Most of us have used the suite of tools under the Google Docs moniker to do all sorts of collaborative things. Giving us a web-based, multi-user version of Word, Excel, and PowerPoint has been a good thing. I’ve had my ups and downs with the tools since the Writely days, but I think in general they are a very powerful and flexible set of tools. This is so clear when working in committee or as a student working in teams — the idea that you don’t have to shuffle individual documents back and forth is an amazing benefit.
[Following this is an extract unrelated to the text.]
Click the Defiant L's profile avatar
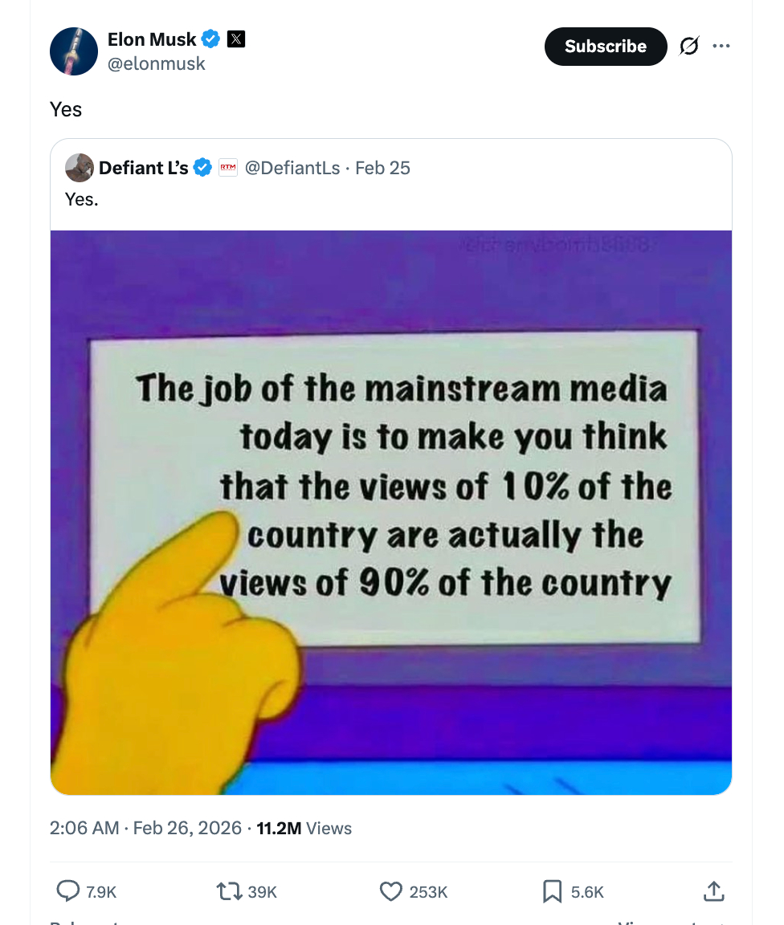The height and width of the screenshot is (925, 784). [80, 168]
Yesterday during class we demonstrated the Google Docs suite to the students … most of them had seen them and we didn’t see too many jaws drop until I showed a new feature of the spreadsheet app — the ability to create web forms that actually dumps data back into the originating spreadsheet. This new feature was announced by Google just a few days ago and it makes the act of collecting data very straightforward and I would even say stretches into the online survey space. I read this morning over at Daring Fireball that there appears to be a 5,000 row limit, but that is a hell of a lot more data collection than you can do in many free survey tools.
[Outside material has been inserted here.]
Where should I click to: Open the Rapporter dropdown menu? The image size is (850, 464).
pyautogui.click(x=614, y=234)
It is so easy to make work … just create your spreadsheet and share it. In the sharing area you can now select an option “to fill out a form.” That’s it … select it, get the URL and send it out. Amazing that if you are in the google spreadsheet as people are filling out the form you see the data come in. I created a little form to test it out … fill it out for me! It also appears as though you can publish the spreadsheet with the data live updating.
One thing I don’t see that would really make this even more handy is a little web clip of code that I could drop my form on my blog or in a place like ANGEL. I checked it on my iPhone and the layout is great and it works … sweet for mobile data gathering applications. Nice little step forward.